▶ [DATA FOR THIS TASK]
— Start —

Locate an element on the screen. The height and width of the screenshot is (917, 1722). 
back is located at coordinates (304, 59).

— End —
— Start —

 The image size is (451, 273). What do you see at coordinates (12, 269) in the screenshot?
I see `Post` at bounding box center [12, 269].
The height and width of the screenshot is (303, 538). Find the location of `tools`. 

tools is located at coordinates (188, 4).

— End —
— Start —

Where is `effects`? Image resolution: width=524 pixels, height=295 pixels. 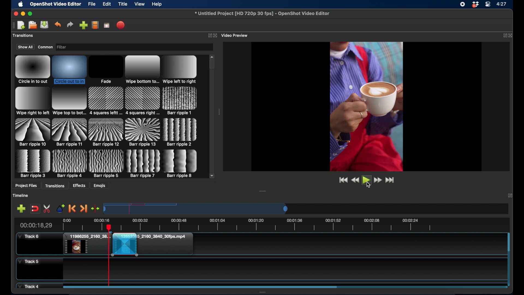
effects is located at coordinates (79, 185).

— End —

▶ [INSTRUCTION] Rewrite the lines from the one containing "The image size" through the one containing "tools is located at coordinates (188, 4).", putting "position" in place of "location" and keeping everything else the same.

▶ [SOLUTION TO THE PROBLEM]
 The image size is (451, 273). What do you see at coordinates (12, 269) in the screenshot?
I see `Post` at bounding box center [12, 269].
The height and width of the screenshot is (303, 538). Find the position of `tools`. 

tools is located at coordinates (188, 4).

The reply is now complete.